» Text shown:
========================================================================

Small groups answering big questions
“The idea of an ever-evolving collection of big questions about being human and our relationship with things bigger than ourselves is absolutely central to what it is to BE human in the first place,” says Director of Lay Education at St Francis College, Jonathan Sargeant
“42!” That’s the answer spat out by Deep Thought, the planet spanning mega-computer in Douglas Adams’ Hitchhiker’s Guide to the Galaxy. After running its program for eons, this is the answer to The Meaning of Life. Possibly nonsensical, of course, but Adams goes one step further. To make sense of 42 as the answer to The Meaning of Life you need to know…The Question!
Adams’ spoofing of humanity’s quest for answers about our existence is always worth a re-read. And why is it so successful? Because the idea of an ever-evolving collection of big questions about being human and our relationship with things bigger than ourselves is absolutely central to what it is to BE human in the first place. In fact some have suggested the fact that we ask these questions is part of what defines us as human beings. Making the list are questions like: Why do we need religion? Why do bad things happen to good people? What does it mean to be made in the ‘image of God’? Are humans born evil? Are we responsible for others, or just ourselves? What happens next, after we die?
Secondly, Deep Thought’s answer is funny because it exposes just how difficult these questions, and the answers that attempt to go with them, actually are. That the answer might be something as simple as 42 is so absurd it makes us laugh, because in reality, nothing could be further from the truth. It might be simple to say the answer is God, but that just starts us on path to actual answers that will take some thinking. Once we start to think about these things it’s easy to feel like we’re falling down a rabbit hole of Alice in Wonderland proportions. And just as for Alice, we’re left wondering whom to trust as guides on our journey.

========================================================================

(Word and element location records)

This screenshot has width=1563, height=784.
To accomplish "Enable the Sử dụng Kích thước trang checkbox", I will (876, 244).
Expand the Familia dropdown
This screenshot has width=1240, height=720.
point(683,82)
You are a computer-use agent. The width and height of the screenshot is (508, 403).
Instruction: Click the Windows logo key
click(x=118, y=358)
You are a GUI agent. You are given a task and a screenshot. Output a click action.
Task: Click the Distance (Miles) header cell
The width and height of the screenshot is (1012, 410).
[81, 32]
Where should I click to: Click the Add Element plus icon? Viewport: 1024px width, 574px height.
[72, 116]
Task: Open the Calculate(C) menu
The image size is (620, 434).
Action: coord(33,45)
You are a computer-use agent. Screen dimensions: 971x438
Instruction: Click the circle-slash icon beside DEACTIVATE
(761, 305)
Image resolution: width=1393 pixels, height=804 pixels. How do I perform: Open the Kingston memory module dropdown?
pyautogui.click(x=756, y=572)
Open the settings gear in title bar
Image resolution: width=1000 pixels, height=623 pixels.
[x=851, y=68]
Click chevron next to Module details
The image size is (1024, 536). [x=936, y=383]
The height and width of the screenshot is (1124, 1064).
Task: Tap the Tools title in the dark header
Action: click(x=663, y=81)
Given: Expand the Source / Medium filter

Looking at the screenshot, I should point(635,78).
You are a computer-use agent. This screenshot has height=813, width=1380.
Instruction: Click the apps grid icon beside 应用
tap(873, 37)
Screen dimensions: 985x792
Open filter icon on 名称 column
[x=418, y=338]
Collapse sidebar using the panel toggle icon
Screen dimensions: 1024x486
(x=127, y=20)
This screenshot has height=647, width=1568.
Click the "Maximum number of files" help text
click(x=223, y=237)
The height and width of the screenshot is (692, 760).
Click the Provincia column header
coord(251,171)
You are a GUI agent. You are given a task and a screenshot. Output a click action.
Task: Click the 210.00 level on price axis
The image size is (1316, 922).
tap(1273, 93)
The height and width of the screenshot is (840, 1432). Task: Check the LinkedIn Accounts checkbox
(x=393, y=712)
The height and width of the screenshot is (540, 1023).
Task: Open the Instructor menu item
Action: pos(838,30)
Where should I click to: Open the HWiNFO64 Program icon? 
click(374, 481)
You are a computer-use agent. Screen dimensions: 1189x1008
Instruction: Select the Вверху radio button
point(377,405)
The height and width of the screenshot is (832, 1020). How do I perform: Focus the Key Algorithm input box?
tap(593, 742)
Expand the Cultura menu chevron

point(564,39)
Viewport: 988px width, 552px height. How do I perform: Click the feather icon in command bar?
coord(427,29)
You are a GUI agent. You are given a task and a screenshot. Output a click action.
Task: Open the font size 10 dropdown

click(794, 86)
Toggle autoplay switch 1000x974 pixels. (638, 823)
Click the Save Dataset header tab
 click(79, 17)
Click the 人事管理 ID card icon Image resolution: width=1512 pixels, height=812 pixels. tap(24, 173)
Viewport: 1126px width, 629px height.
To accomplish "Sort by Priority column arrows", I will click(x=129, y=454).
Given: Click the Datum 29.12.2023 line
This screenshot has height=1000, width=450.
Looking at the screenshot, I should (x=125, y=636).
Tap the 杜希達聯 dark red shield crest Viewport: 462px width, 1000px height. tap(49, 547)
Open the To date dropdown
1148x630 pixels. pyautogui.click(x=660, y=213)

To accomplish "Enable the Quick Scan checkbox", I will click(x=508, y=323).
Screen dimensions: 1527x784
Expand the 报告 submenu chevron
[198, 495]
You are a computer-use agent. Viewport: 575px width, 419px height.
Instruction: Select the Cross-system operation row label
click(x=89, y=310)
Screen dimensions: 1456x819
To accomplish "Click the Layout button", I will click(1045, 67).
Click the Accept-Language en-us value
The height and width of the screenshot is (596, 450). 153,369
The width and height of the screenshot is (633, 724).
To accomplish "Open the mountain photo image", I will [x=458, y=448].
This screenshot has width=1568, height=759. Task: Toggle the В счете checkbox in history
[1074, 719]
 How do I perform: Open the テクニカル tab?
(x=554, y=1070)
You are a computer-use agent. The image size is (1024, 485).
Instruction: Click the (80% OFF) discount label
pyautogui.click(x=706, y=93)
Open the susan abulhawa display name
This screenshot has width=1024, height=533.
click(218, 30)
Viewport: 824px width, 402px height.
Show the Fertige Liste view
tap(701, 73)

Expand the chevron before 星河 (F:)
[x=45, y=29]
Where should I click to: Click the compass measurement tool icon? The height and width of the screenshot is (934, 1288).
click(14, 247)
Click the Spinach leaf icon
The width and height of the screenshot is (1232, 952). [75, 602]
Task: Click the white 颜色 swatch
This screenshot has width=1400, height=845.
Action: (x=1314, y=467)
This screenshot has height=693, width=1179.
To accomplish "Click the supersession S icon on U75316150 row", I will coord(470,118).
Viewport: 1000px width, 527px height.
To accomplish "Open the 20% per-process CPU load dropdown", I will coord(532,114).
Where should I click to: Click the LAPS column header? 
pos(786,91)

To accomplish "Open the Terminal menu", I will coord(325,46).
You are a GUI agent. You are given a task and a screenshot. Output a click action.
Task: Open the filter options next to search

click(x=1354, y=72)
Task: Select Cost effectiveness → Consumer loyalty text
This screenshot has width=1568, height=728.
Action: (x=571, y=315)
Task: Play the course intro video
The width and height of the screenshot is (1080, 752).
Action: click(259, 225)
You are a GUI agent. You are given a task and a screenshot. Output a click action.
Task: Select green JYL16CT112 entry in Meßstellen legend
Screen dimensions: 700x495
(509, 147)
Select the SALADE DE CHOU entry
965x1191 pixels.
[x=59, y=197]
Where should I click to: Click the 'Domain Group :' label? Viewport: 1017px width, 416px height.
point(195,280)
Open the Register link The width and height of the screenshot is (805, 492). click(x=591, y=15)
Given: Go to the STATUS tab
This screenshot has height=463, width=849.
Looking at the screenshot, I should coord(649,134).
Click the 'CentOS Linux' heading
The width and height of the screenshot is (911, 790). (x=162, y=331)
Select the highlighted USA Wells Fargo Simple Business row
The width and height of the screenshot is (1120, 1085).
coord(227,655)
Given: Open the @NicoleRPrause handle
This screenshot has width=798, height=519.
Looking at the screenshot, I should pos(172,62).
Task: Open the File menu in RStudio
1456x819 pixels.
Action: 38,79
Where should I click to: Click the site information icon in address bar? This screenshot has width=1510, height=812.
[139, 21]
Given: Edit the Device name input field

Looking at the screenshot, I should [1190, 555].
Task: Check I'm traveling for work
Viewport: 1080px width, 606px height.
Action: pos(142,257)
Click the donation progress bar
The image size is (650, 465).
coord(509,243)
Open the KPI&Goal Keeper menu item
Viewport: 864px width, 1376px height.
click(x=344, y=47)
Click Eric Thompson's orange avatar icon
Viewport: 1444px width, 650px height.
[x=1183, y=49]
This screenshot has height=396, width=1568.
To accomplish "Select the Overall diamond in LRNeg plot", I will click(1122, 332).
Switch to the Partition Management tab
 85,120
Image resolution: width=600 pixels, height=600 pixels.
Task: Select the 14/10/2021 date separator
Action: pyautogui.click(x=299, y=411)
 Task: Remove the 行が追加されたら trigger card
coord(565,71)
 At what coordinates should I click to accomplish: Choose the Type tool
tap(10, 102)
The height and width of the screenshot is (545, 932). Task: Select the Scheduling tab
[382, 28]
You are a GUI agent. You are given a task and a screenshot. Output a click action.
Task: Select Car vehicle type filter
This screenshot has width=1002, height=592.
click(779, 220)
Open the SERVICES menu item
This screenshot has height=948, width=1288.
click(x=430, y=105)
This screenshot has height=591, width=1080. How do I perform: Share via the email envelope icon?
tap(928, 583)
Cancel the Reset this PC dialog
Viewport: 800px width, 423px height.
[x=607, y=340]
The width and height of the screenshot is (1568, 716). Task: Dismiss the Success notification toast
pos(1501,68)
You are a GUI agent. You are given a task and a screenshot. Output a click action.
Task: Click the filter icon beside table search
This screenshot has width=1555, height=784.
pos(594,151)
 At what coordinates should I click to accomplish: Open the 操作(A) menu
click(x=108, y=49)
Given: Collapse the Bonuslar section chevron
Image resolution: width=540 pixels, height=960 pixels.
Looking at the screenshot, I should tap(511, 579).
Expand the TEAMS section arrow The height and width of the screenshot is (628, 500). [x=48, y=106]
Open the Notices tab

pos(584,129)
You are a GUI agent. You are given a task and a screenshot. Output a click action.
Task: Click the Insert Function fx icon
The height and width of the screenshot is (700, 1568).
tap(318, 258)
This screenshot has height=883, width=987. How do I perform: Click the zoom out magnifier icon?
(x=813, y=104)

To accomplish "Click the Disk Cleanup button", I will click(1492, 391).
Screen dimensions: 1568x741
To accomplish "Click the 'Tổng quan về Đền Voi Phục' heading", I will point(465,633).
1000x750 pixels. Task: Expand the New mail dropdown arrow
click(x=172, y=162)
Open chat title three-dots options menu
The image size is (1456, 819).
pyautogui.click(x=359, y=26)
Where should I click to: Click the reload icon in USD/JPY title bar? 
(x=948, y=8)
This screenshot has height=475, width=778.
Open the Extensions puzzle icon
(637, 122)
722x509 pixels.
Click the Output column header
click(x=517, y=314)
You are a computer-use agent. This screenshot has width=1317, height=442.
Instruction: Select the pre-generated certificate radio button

========================================================================

» Short problem 1:
According to the text on big questions, what position does Jonathan Sargeant hold?
» Short problem 2:
Retype the rows between the line holding "Where should I click to: Click the LAPS" and the line holding "click(x=1354, y=72)", inclusive.

» Written solution 1:
Director of Lay Education at St Francis College.

» Written solution 2:
Where should I click to: Click the LAPS column header? 
pos(786,91)

To accomplish "Open the Terminal menu", I will coord(325,46).
You are a GUI agent. You are given a task and a screenshot. Output a click action.
Task: Open the filter options next to search

click(x=1354, y=72)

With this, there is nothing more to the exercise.